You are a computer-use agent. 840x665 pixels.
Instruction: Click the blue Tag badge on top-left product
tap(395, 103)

---

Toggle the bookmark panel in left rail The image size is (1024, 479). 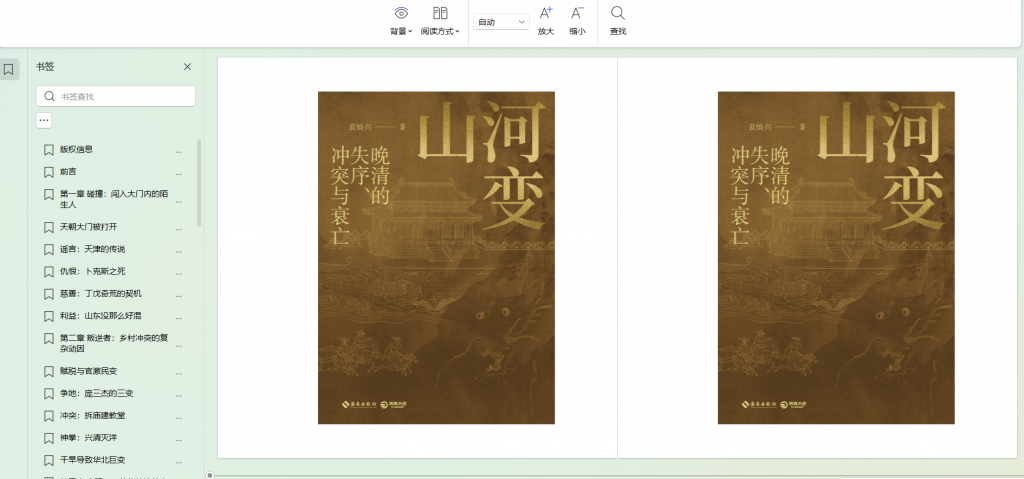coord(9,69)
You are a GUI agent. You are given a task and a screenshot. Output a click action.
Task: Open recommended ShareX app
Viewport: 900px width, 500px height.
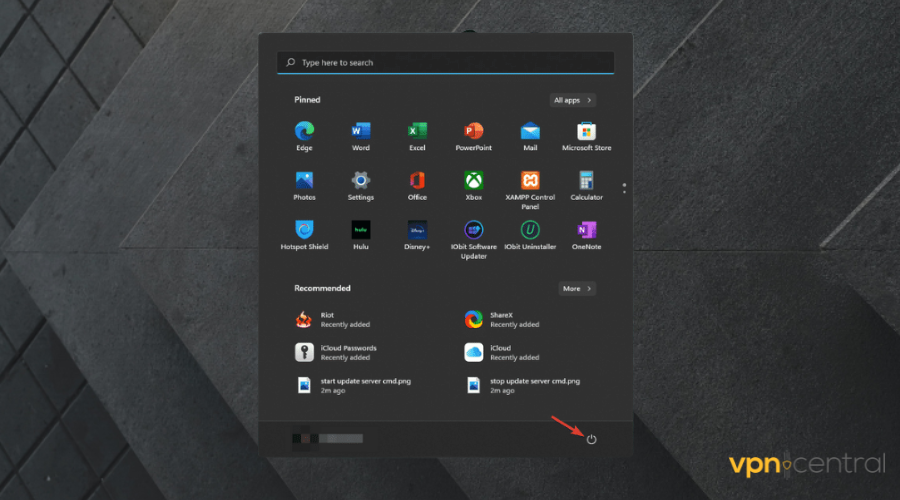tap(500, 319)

...

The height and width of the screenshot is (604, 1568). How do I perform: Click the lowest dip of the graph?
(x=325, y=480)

• [Exercise brief]: Show every line in the entries above that contains the string "agent".

• [Response below]:
You are a computer-use agent. 840x665 pixels.
You are a GUI agent. You are given a task and a screenshot. Output a click action.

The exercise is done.